Dica de Música: "Um dia, um adeus" (Vanessa da Matta)
Eu sei que os meus poucos leitores estão esperando o meu post sobre o Oscar e seus vencedores... (já recebi uns 10 emails cobrando). Não me pronunciei ainda pois não assisti "Guerra ao terror", o tal ganhador do Oscar de melhor filme. O que farei ainda essa semana. Mas resolvi escrever só para salientar o filme "Direito de amar", tradução açucarada de "A single man", primeiro filme do estilista super balado Tom Ford. Também não assisti ainda (o filme fala de um professor inglês que luta para retomar a vida após a morte de seu parceiro, em um acidente automobilístico), mas prestem atenção ao trailer do filme. Que trailer lindo, e o mais impressionante é que nem parece que as imagens são de um filme de um diretor estreante.
Tom Ford, que havia redefinido a marca Gucci e agora investe pesado em sua marca própria de roupas masculinas (realmente seus ternos são interessantíssimos.
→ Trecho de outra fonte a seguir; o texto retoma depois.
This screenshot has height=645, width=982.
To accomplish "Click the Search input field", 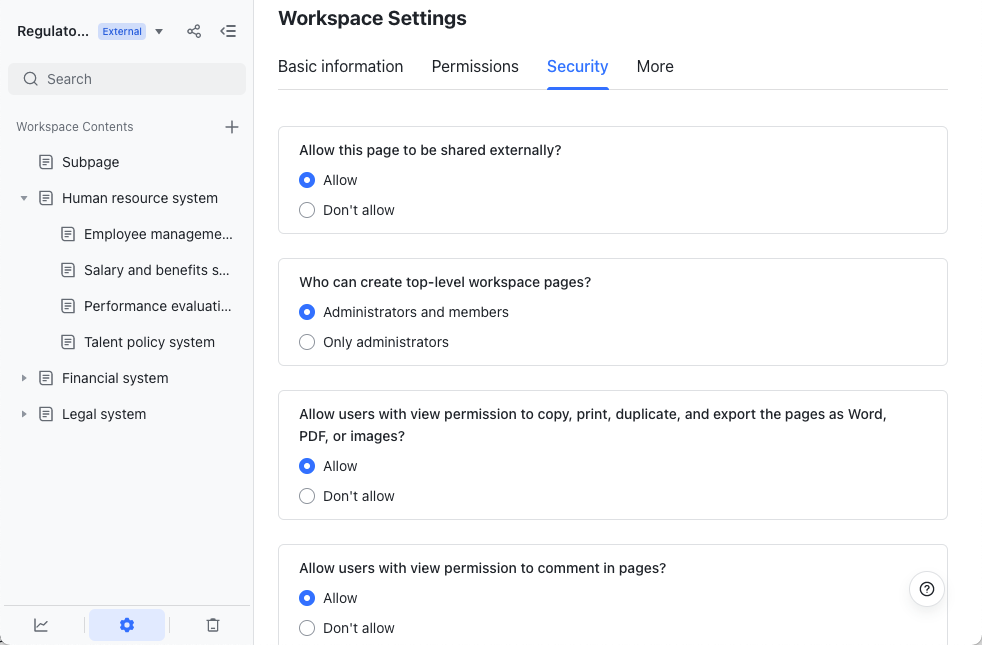I will pos(127,79).
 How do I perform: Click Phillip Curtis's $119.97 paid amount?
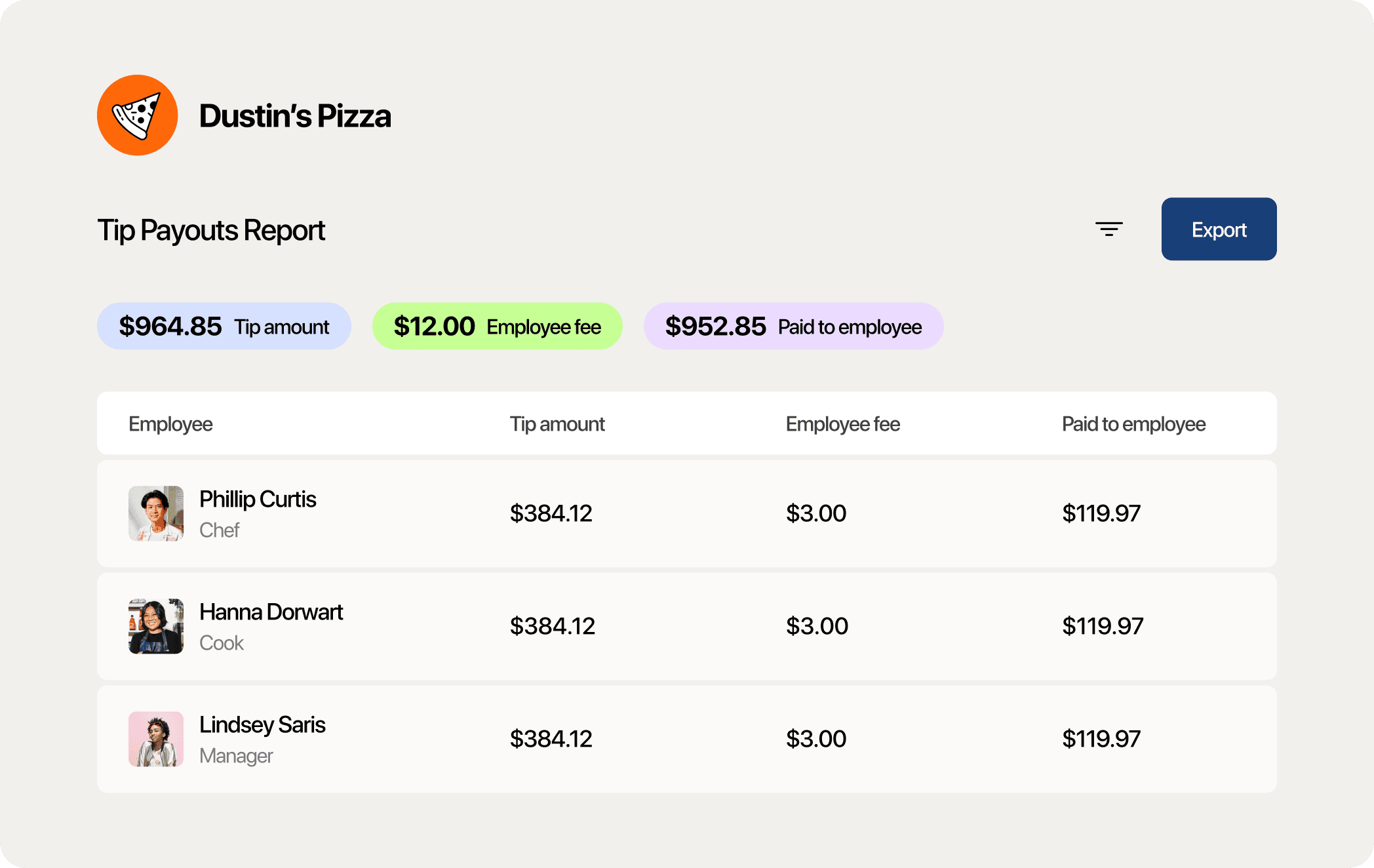pyautogui.click(x=1101, y=513)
E olha que eu nunca achei graça em ternos...), agora prova que sua competência estética casa bem com o audiovisual. "A single man" fez presença no Oscar, principalmente pela indicação do sisudo Colin Firth a melhor ator, que perdeu para Jeff Bridges (e muitos defendem ser uma premiação injusta). E esse meu entusiasmo é apenas com o trailer...
Dica de Música: "Eu sou sua sabiá" (Marisa Monte)
Por onde anda Sade? Era o que me perguntava durante muito tempo, já que o último cd de inéditas (“Sade Lover’s Rock”) foi lançado em 2000. Mas a resposta demorou, mas veio: Acaba de ser lançado seu mais novo cd “Soldier of Love”. E, pelo single de lançamento, vejo que a demora valeu a pena.
Sade é uma espécie de Marisa Monte da Inglaterra. Possui total controle sobre sua carreira e é extremamente radical quanto à preservação de sua privacidade. No texto de lançamento do cd, ela afirmou “Só faço disco quando sinto que tenho alguma coisa para dizer. Não estou interessada em lançar música só para vender. Sade não é uma grife”. Esse tal senso de produtividade é importantíssimo para a qualidade de seus trabalhos, mas do que provado nos CDs anteriores, além da performance ao vivo, que converge intuição, talento e inventividade.
Ainda não escutei o cd inteiro, mas deixo para vocês uma apresentação ao vivo no Letterman, da nova música que continua tão... Sade; ao mesmo tempo em que é notória a preocupação em absorver novas sonoridades. A sofisticação continua intacta, como sua obra-prima “No ordinary love”.